■ **Work task**
Where a line below carries the word "Nash", include it in the count, then give the count alone.

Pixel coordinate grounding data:
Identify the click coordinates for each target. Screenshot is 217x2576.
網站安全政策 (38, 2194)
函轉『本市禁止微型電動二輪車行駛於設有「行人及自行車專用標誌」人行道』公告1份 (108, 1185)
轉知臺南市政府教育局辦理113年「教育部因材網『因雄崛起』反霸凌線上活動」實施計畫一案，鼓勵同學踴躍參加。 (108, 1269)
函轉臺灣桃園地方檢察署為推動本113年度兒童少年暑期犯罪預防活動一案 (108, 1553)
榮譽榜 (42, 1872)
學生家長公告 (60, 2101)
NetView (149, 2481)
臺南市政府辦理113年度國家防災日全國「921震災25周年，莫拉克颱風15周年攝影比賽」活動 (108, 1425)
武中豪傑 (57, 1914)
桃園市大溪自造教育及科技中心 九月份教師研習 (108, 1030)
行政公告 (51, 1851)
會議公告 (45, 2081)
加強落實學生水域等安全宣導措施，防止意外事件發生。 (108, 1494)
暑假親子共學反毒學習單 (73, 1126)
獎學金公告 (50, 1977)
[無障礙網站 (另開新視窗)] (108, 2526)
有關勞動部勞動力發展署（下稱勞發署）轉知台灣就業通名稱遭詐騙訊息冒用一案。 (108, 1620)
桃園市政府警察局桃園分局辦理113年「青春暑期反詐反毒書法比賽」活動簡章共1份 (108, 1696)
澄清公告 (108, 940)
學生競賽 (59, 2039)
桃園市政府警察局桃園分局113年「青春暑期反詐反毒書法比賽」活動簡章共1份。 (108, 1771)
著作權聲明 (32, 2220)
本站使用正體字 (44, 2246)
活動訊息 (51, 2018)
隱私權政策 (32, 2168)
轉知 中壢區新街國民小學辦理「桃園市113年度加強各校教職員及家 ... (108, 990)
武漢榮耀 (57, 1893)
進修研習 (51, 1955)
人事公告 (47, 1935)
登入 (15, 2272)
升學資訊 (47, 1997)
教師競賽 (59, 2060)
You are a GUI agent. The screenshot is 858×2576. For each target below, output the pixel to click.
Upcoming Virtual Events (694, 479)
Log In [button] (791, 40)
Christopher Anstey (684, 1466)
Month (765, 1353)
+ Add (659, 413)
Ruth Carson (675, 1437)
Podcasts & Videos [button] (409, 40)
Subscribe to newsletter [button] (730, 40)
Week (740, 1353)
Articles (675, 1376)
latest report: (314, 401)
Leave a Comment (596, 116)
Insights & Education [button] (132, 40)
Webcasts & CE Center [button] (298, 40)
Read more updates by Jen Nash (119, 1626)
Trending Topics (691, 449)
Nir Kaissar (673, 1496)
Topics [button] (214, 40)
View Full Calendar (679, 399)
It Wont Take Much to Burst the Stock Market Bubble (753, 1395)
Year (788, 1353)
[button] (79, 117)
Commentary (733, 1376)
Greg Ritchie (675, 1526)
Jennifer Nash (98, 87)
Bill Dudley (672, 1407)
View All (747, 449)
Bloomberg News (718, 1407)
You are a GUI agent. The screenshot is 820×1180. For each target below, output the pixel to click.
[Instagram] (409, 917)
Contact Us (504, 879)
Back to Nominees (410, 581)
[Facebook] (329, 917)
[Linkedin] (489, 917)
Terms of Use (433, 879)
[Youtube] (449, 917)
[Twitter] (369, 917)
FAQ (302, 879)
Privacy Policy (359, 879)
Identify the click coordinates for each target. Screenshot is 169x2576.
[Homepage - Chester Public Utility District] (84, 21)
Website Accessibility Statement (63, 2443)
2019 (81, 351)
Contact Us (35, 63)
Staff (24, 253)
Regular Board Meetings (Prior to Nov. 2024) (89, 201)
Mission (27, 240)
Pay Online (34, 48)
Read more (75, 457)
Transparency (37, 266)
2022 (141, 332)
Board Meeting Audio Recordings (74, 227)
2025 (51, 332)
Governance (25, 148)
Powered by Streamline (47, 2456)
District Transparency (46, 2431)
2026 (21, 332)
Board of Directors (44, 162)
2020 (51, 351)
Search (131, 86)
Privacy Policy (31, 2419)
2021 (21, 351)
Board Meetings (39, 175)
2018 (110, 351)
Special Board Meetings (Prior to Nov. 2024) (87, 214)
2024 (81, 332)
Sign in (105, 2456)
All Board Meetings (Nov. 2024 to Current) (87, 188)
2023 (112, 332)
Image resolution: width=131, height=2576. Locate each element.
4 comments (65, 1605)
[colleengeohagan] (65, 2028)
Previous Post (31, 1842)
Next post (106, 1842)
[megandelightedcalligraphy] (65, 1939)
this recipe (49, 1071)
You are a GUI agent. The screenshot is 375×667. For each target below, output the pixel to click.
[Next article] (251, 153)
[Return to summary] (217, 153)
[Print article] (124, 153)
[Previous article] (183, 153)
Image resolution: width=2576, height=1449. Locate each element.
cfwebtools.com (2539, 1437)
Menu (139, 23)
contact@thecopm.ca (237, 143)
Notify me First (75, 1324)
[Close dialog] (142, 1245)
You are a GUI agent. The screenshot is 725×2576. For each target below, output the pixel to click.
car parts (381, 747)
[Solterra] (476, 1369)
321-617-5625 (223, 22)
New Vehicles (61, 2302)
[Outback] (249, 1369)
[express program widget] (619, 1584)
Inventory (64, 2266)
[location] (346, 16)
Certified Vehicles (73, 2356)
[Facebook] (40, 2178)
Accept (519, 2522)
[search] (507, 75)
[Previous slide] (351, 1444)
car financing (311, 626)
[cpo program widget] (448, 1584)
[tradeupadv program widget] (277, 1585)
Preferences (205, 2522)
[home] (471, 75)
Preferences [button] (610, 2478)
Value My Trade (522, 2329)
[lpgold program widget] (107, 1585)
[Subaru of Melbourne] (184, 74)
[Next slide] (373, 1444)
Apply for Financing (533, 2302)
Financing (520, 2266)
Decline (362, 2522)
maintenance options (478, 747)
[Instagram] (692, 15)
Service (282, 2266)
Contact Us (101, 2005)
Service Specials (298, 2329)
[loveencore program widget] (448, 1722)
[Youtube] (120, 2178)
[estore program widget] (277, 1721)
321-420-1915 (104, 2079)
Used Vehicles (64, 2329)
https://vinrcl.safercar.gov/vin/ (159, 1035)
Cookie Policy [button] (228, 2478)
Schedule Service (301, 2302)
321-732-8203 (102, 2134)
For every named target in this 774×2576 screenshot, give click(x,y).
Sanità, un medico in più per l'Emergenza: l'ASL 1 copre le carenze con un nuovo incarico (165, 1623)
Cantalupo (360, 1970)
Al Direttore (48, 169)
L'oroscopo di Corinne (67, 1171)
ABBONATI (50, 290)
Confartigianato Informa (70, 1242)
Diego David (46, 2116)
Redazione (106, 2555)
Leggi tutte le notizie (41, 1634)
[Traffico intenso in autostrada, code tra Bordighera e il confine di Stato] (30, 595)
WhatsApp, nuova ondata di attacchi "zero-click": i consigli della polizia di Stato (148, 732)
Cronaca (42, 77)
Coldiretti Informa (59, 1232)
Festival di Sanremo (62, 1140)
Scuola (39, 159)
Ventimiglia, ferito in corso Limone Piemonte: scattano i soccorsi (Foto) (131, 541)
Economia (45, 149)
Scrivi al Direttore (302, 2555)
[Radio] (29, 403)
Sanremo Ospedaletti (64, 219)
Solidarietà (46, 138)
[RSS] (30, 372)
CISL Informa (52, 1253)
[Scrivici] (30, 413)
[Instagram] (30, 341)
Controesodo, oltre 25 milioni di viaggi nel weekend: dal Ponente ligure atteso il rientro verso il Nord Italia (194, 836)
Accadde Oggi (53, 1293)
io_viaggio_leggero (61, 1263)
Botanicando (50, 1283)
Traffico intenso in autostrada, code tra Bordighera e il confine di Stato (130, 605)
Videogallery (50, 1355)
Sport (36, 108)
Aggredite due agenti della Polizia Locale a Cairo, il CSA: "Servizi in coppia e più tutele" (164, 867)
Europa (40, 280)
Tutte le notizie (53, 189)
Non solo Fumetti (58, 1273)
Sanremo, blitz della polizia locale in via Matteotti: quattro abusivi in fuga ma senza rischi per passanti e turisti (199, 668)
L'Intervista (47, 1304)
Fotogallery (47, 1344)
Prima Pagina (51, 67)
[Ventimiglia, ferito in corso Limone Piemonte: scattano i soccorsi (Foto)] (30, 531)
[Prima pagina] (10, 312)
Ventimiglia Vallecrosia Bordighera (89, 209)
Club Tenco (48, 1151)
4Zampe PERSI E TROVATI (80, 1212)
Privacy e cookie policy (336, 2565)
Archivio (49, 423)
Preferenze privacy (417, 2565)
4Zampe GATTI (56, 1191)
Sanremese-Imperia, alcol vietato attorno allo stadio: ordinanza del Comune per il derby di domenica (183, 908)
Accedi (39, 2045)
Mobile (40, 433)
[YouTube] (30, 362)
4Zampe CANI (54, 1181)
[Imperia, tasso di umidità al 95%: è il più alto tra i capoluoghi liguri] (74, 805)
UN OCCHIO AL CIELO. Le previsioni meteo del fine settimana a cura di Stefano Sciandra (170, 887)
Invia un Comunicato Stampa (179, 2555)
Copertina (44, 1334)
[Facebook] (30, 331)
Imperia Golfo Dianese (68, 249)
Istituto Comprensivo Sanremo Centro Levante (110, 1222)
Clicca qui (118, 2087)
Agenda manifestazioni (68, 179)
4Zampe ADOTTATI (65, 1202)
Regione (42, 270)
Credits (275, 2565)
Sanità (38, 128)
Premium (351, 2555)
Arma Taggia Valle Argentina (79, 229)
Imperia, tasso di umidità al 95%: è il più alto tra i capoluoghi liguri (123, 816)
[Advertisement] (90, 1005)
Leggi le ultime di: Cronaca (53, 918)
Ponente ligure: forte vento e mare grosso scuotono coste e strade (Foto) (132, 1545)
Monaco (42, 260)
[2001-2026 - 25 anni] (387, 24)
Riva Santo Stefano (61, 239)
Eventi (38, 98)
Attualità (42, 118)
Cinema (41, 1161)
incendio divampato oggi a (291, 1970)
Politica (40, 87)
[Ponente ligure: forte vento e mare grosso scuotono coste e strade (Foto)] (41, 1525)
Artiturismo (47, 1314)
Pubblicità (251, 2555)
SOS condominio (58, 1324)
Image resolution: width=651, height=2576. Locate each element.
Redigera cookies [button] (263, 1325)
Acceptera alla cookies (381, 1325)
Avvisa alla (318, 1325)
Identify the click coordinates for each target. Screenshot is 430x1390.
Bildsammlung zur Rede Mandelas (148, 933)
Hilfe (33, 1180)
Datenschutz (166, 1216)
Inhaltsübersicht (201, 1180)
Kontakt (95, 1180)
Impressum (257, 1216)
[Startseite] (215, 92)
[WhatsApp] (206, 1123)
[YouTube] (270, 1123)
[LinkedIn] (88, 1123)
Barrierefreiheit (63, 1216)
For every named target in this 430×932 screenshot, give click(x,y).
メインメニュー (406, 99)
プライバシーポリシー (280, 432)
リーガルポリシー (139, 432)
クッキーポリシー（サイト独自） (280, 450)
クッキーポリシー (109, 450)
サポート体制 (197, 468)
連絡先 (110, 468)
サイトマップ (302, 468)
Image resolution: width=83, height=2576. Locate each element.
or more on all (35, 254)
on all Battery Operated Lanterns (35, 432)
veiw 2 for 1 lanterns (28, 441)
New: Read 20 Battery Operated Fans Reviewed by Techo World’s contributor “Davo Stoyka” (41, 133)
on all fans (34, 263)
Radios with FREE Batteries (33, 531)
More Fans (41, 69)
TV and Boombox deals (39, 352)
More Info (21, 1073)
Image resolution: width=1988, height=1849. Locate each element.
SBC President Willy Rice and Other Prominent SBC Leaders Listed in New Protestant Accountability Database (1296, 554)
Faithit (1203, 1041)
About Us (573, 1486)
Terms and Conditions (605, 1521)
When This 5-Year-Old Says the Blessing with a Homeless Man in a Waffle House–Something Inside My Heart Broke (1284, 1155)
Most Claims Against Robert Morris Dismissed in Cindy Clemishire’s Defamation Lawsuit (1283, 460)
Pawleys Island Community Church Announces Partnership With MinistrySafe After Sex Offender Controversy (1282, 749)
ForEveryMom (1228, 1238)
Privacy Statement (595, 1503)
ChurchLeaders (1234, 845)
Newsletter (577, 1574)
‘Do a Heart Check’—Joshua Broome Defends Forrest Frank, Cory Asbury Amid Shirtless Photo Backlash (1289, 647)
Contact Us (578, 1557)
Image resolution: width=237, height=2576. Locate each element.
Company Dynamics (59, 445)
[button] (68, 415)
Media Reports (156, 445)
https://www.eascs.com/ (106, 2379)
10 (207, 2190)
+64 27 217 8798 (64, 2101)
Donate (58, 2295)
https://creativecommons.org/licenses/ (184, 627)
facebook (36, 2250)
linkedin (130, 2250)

■ **Problem solution**
2